Beginning with the first line, please repeat the entries exactly and end on the line that contains "Belén Domínguez Cebrián (207, 1573)".

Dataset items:
---

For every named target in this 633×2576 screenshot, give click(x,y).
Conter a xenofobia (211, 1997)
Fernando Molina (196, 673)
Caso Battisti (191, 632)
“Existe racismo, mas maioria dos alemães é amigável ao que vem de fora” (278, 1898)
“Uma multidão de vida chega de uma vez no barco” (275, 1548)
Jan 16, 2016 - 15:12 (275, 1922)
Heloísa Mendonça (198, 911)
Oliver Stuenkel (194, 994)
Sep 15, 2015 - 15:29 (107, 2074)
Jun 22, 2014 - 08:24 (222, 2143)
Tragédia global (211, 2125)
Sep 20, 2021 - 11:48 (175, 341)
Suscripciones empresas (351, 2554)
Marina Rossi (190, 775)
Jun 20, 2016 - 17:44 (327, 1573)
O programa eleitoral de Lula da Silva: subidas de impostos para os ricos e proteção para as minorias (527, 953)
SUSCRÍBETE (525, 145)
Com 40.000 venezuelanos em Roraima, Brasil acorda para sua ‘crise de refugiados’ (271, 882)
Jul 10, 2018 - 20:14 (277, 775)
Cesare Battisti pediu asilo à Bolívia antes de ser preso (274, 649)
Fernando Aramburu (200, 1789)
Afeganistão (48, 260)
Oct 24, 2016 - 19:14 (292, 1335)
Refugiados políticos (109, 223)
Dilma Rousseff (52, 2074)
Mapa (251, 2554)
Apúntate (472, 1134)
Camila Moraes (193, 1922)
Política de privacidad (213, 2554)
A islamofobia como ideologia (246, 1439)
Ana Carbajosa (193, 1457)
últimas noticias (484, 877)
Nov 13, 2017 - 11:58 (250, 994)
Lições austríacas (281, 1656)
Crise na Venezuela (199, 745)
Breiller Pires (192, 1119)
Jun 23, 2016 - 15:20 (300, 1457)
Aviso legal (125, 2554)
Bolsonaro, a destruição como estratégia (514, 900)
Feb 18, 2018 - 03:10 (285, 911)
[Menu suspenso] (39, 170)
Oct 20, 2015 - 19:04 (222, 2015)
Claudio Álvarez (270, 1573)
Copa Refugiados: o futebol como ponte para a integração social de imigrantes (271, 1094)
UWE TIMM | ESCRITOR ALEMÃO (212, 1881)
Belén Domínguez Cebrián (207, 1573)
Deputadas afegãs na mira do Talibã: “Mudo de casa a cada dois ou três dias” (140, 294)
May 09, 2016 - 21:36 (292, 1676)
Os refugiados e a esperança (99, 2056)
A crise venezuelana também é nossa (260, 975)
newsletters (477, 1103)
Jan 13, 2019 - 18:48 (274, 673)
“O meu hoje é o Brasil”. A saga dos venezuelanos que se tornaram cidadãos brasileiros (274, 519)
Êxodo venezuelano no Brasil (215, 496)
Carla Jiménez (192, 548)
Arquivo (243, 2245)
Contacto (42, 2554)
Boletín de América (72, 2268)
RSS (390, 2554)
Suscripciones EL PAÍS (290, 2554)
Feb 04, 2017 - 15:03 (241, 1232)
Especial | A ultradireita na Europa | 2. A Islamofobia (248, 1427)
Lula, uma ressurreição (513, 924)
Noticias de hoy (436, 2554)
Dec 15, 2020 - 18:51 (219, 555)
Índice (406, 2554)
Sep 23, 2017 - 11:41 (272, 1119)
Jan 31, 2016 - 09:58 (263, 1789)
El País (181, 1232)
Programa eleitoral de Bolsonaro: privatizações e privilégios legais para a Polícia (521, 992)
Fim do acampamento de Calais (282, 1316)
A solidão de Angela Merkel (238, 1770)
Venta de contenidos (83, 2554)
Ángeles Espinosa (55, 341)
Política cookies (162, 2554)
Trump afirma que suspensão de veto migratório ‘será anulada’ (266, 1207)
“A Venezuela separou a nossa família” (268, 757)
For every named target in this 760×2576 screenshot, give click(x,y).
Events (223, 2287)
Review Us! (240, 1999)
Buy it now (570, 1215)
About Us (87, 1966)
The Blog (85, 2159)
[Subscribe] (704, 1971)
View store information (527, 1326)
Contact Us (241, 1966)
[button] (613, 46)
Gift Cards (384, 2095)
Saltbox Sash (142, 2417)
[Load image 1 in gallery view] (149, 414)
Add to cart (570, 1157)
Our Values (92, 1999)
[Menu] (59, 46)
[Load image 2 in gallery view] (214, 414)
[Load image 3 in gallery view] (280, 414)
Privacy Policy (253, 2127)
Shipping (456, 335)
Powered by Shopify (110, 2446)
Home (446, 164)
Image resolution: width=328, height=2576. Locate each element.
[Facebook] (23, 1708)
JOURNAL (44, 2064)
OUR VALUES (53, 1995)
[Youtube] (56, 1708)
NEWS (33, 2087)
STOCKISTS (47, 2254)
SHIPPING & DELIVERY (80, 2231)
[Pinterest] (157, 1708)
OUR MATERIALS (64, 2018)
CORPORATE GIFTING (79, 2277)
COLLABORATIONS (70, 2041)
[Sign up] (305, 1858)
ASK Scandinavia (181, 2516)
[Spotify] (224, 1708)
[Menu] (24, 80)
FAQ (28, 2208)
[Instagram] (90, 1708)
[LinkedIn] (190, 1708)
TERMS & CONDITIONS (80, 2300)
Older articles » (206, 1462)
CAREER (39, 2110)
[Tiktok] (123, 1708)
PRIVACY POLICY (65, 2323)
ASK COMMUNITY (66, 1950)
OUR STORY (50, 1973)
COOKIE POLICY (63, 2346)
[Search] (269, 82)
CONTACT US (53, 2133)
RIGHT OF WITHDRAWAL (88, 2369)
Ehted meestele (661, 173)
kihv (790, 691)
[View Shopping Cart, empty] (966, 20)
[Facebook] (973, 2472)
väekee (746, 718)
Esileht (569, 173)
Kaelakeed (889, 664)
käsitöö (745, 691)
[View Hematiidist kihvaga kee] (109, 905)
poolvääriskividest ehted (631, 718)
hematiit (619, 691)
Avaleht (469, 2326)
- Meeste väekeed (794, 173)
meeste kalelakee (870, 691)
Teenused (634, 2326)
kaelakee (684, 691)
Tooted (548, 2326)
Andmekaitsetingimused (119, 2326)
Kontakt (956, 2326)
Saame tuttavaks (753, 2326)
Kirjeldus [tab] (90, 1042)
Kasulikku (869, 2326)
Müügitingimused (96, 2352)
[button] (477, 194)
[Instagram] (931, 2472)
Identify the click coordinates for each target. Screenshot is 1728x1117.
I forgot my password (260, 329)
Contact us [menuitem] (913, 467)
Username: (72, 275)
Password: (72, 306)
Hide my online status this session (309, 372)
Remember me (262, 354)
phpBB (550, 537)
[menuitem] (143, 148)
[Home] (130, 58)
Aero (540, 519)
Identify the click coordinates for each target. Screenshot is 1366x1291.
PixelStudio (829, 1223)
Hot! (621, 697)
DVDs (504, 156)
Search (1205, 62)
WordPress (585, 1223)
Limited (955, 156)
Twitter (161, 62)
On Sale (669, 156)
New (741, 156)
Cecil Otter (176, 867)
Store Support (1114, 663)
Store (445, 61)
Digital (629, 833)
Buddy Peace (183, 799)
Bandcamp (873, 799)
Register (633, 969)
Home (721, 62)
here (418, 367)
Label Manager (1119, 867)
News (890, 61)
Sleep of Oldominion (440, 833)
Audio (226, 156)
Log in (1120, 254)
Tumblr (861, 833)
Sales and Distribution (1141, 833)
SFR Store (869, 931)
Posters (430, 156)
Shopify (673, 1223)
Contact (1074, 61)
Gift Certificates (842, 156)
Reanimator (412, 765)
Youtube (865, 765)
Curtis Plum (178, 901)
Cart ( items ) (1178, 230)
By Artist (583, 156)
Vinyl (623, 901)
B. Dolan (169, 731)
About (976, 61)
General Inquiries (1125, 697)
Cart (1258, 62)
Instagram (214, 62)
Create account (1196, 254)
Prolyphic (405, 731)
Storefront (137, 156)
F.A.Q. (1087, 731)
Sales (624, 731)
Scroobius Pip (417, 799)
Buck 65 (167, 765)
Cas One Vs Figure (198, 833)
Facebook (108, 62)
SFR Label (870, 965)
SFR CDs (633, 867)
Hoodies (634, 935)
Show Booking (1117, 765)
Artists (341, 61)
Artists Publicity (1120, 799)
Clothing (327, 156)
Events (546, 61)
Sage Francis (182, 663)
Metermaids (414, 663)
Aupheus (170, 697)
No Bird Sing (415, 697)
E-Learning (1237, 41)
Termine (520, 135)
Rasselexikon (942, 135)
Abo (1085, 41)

---

The answer:
For every named target in this 633×2576 screenshot, give click(x,y).
Conter a xenofobia (211, 1997)
Fernando Molina (196, 673)
Caso Battisti (191, 632)
“Existe racismo, mas maioria dos alemães é amigável ao que vem de fora” (278, 1898)
“Uma multidão de vida chega de uma vez no barco” (275, 1548)
Jan 16, 2016 - 15:12 (275, 1922)
Heloísa Mendonça (198, 911)
Oliver Stuenkel (194, 994)
Sep 15, 2015 - 15:29 (107, 2074)
Jun 22, 2014 - 08:24 (222, 2143)
Tragédia global (211, 2125)
Sep 20, 2021 - 11:48 (175, 341)
Suscripciones empresas (351, 2554)
Marina Rossi (190, 775)
Jun 20, 2016 - 17:44 (327, 1573)
O programa eleitoral de Lula da Silva: subidas de impostos para os ricos e proteção para as minorias (527, 953)
SUSCRÍBETE (525, 145)
Com 40.000 venezuelanos em Roraima, Brasil acorda para sua ‘crise de refugiados’ (271, 882)
Jul 10, 2018 - 20:14 (277, 775)
Cesare Battisti pediu asilo à Bolívia antes de ser preso (274, 649)
Fernando Aramburu (200, 1789)
Afeganistão (48, 260)
Oct 24, 2016 - 19:14 (292, 1335)
Refugiados políticos (109, 223)
Dilma Rousseff (52, 2074)
Mapa (251, 2554)
Apúntate (472, 1134)
Camila Moraes (193, 1922)
Política de privacidad (213, 2554)
A islamofobia como ideologia (246, 1439)
Ana Carbajosa (193, 1457)
últimas noticias (484, 877)
Nov 13, 2017 - 11:58 (250, 994)
Lições austríacas (281, 1656)
Crise na Venezuela (199, 745)
Breiller Pires (192, 1119)
Jun 23, 2016 - 15:20 (300, 1457)
Aviso legal (125, 2554)
Bolsonaro, a destruição como estratégia (514, 900)
Feb 18, 2018 - 03:10 (285, 911)
[Menu suspenso] (39, 170)
Oct 20, 2015 - 19:04 (222, 2015)
Claudio Álvarez (270, 1573)
Copa Refugiados: o futebol como ponte para a integração social de imigrantes (271, 1094)
UWE TIMM | ESCRITOR ALEMÃO (212, 1881)
Belén Domínguez Cebrián (207, 1573)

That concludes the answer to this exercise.